DESCRIPTION OF THE TASK >> Copy the items below word for word, starting at the line that contains "The width and" and ending with the line that contains "has height=527, width=1044.", and leave out the pictures.

SOURCE MATERIAL >>
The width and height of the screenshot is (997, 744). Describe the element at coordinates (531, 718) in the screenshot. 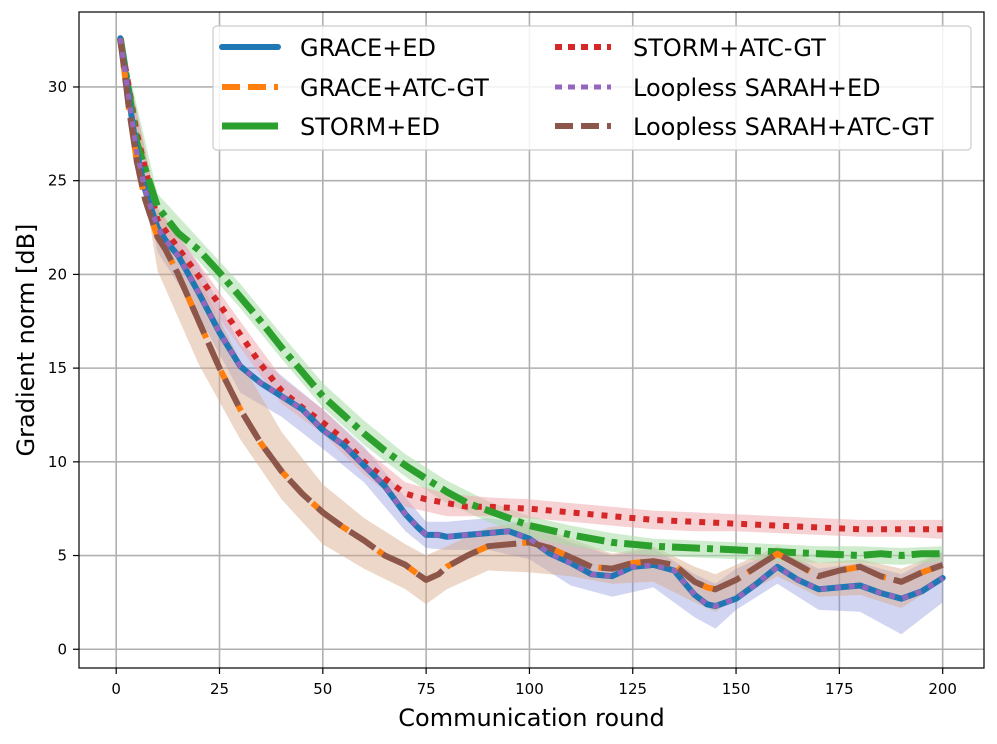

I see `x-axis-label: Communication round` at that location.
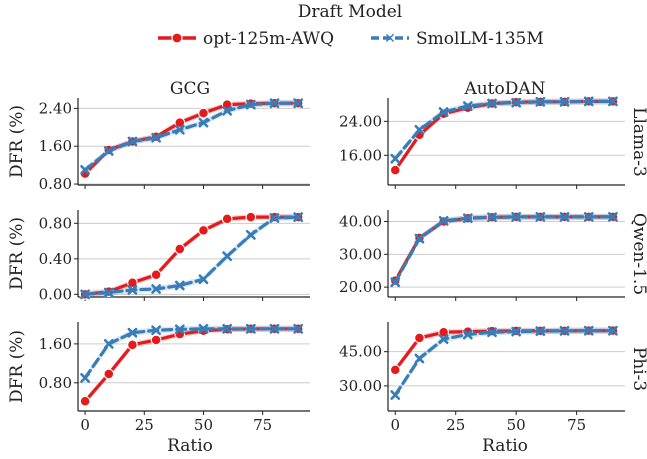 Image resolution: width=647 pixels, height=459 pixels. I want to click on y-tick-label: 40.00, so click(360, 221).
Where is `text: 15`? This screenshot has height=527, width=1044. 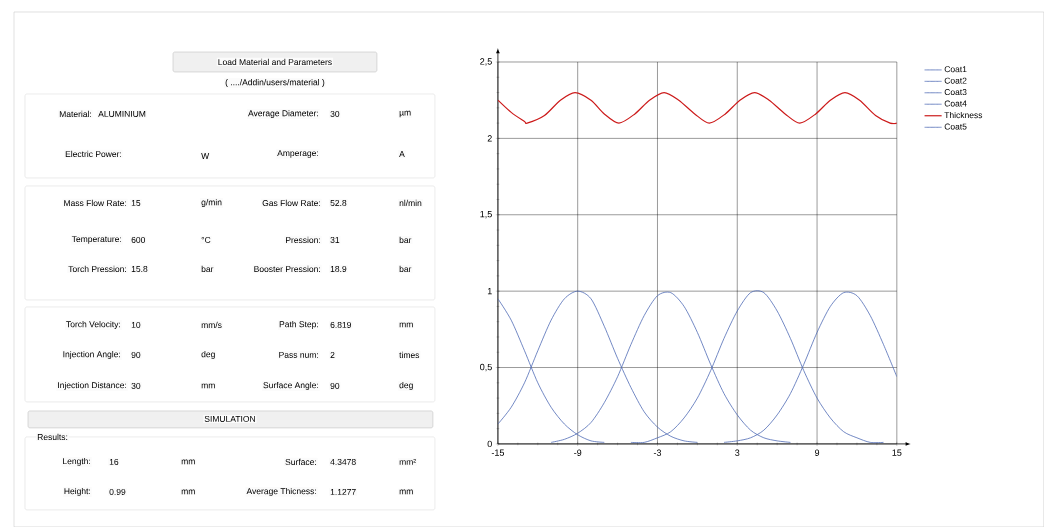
==
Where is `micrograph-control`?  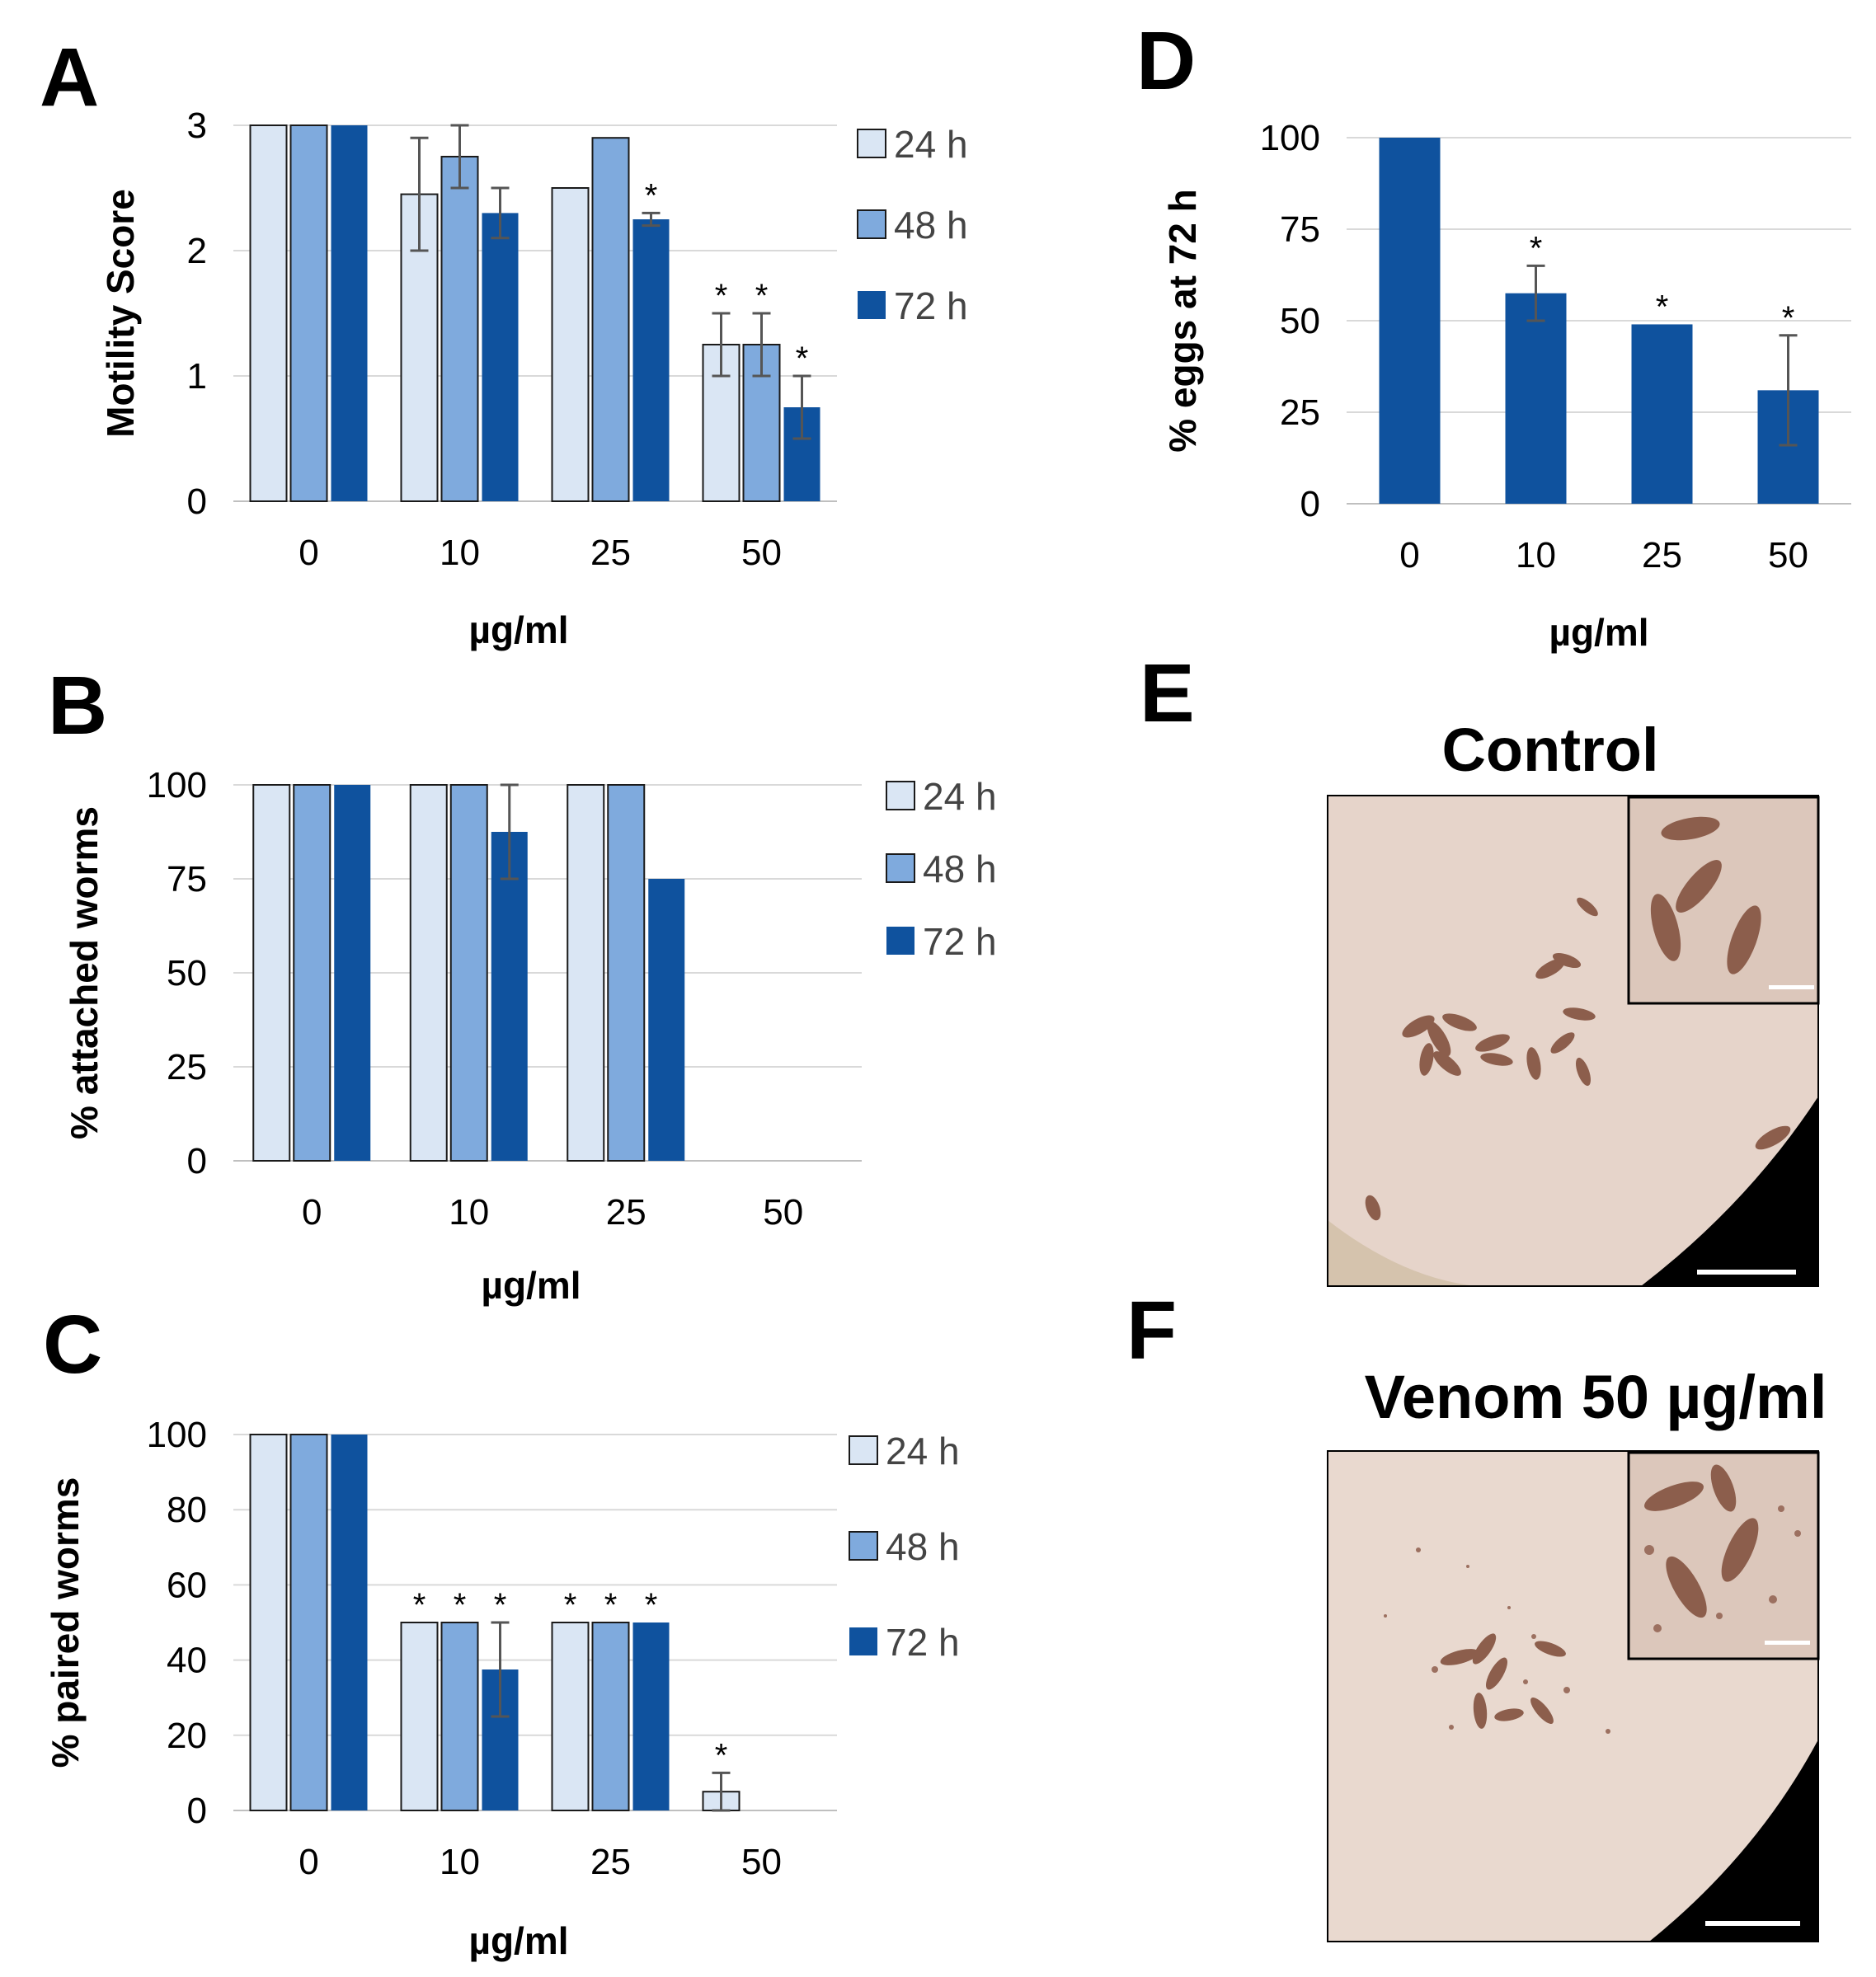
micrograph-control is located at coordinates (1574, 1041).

TASK ANSWER >>
The width and height of the screenshot is (997, 744). Describe the element at coordinates (531, 718) in the screenshot. 

I see `x-axis-label: Communication round` at that location.
 Image resolution: width=647 pixels, height=459 pixels. I want to click on y-tick-label: 40.00, so click(360, 221).
Where is `text: 15`? This screenshot has height=527, width=1044. 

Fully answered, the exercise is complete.